Check out a Haynes mnual for your make/model - they usualy have them in the local library, it has basic fault finding and detailed descriptions. Be careful if you remove tha cap & leads, mark all the leads first & mark the corresponding location where they terminate. If you mix them up it will be hells own job to get them set up again as you are obviously inexperienced at this - you will end up paying someone to rectify it.

Good luck.

Check out a Haynes manual for your make/model - they usualy have them in the local library, it has basic fault finding and detailed descriptions. Be careful if you remove tha cap & leads, mark all the leads first & mark the corresponding location where they terminate. If you mix them up it will be hells own job to get them set up again as you are obviously inexperienced at this - you will end up paying someone to rectify it.

Good luck.

Over the last 15+ years, the trend has been to distributorless ignition systems, which don’t have distributor caps. However, this varies among different models and engines and my manuals show that the 95 Prizm does have a distributor and distributor cap.

You have a four cylinder engine, with four spark plugs and four spark plug wires. These wires are about 1/4" thick and run from the spark plugs – fairly evenly spaced along the top or side (upper) of the engine – to the cap, as Bruce_Daddy mentioned. The cap is plastic, almost always black (though sometimes brown), and held on to the distributor with three screws.

The spark plug wires may be easily removable from the cap by pulling on them (perhaps after removing plastic retaining caps), or they may be fixed into the cap so as not to be readily removable. In the latter case, the cap and wires are serviced as an assembly.

There are many possible causes for your symptom. The distributor cap is indeed a possibility, so are the plug wires. When replacing the cap, it’s traditional – and usually wise – to also replace the distributor rotor, which is inside the cap on top of the distributor shaft.

Thanks, all. I’ll take a look at it tonight.

Also have a look at the timing. This is the first time I saw someone mentioned the cap doing something like this, I suppose it’s possible.

I’m, gonna hijack this thread, as its along the same line. The ‘can’t find the part’ line.
I want to install a tach on my 2000 Ford F 150, and CANNOT find the coil.
Anybody?

Varies depending on the engine. What engine size?

It’s probably distributorless, so the coil(s) are where the plug wires plug in.
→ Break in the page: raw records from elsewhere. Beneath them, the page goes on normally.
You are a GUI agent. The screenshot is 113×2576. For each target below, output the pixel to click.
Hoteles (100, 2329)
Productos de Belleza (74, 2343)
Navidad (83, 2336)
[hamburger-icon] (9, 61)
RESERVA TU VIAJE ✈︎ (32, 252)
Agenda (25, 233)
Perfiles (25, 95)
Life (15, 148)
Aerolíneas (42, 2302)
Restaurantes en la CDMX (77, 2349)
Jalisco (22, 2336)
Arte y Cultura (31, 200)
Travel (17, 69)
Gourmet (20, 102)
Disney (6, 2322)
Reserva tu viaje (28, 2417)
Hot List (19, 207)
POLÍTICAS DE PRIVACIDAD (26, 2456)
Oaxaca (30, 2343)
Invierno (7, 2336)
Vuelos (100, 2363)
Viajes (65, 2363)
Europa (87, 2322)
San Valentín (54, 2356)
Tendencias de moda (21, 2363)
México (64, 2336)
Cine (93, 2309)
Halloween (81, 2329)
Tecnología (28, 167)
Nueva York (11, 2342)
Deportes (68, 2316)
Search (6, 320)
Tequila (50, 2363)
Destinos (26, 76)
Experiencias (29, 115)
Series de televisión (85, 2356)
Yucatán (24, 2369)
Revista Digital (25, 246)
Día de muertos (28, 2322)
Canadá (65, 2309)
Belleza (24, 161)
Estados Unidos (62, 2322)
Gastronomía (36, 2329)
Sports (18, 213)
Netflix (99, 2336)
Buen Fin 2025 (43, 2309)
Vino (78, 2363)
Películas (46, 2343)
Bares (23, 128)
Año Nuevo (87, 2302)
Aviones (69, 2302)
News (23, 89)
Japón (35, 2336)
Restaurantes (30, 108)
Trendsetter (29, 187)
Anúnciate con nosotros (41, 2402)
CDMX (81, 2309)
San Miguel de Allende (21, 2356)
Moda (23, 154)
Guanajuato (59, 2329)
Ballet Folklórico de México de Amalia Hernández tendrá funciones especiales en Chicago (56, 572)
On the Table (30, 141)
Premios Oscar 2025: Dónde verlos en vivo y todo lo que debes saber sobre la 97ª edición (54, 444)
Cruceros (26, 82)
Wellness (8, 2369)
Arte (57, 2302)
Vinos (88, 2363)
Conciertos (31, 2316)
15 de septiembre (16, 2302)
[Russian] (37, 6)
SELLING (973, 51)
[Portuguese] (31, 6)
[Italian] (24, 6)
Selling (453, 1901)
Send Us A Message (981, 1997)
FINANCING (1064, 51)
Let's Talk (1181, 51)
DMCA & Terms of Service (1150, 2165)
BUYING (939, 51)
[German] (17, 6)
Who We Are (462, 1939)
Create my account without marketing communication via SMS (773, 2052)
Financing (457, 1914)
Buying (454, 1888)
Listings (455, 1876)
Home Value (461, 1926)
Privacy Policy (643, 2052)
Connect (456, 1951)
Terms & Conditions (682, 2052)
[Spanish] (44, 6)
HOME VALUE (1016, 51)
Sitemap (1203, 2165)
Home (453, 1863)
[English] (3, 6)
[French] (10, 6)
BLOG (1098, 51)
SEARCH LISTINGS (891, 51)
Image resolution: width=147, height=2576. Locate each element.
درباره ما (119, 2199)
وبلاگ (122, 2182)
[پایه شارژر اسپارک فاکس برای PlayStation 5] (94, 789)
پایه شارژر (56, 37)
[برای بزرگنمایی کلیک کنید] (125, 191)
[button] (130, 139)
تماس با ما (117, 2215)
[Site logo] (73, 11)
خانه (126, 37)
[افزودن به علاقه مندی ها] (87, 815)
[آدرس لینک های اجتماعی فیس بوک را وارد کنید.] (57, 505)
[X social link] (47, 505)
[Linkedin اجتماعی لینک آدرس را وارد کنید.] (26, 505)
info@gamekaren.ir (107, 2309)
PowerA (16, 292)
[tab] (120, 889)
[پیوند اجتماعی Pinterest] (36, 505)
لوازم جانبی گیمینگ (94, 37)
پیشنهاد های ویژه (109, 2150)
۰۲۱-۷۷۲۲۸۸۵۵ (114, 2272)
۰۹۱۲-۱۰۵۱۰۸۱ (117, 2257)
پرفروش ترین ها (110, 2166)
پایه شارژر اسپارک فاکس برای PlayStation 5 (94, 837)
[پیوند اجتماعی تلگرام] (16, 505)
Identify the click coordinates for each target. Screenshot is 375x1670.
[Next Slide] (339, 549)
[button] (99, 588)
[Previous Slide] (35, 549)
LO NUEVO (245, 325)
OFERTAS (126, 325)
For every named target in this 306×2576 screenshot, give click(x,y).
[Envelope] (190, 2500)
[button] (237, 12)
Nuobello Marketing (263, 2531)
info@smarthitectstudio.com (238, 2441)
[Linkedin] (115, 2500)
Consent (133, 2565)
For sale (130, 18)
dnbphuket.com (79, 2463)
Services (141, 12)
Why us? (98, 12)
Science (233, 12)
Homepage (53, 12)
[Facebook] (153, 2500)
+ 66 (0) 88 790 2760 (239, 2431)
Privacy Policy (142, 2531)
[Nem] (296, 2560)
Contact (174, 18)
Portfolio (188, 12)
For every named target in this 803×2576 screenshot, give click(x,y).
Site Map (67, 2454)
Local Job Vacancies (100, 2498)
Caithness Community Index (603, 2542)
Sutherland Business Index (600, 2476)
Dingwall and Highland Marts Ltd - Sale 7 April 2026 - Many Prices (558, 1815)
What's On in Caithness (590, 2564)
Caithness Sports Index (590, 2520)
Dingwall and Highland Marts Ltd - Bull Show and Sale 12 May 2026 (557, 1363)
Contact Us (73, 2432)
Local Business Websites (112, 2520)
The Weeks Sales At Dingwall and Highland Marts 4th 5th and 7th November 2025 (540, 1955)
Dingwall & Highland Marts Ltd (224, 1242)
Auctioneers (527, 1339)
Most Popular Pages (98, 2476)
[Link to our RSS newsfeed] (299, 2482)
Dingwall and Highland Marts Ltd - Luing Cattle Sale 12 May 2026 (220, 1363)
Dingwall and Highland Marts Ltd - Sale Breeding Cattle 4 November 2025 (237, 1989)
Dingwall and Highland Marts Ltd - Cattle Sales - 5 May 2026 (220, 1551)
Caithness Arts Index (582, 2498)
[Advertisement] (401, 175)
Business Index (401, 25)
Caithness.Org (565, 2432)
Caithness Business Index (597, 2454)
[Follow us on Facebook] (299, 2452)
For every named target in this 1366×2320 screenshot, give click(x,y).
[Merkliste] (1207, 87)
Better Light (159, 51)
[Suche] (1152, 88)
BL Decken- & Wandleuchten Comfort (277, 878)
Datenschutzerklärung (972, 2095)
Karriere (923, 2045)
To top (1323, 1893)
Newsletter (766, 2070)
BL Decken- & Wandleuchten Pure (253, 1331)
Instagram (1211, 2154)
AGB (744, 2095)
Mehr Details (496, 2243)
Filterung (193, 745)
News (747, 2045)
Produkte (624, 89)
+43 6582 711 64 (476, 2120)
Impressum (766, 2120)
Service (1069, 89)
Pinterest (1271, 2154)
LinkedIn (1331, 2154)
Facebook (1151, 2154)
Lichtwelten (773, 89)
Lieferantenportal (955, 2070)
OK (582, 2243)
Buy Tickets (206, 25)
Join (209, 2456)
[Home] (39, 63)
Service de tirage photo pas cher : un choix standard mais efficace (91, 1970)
You’ll need a wiring diagram to identify which wire to tap into. It’s not as straightforward as on older conventional coil designs.

4.2 liter 6 cyl.
…and I found an actual picture of it in a Chilton book, but the items around it , I don’t see either.

If it seems to happen more often during wet weather, old/cracked ignition wires could be the problem too. But they’re not expensive or hard to replace, either.

My manual shows the coil to be at the rear of the right cylinder head. It will, of course, have the six plug wires coming out of it. It will also have a connector with four “regular” wires.

When you replace that cap, make sure you put the wires in the same configuration as they were on the previous cap. This is important. It has to do with how, in what order, your cylinders fire. If you scramble the order–you’re screwed.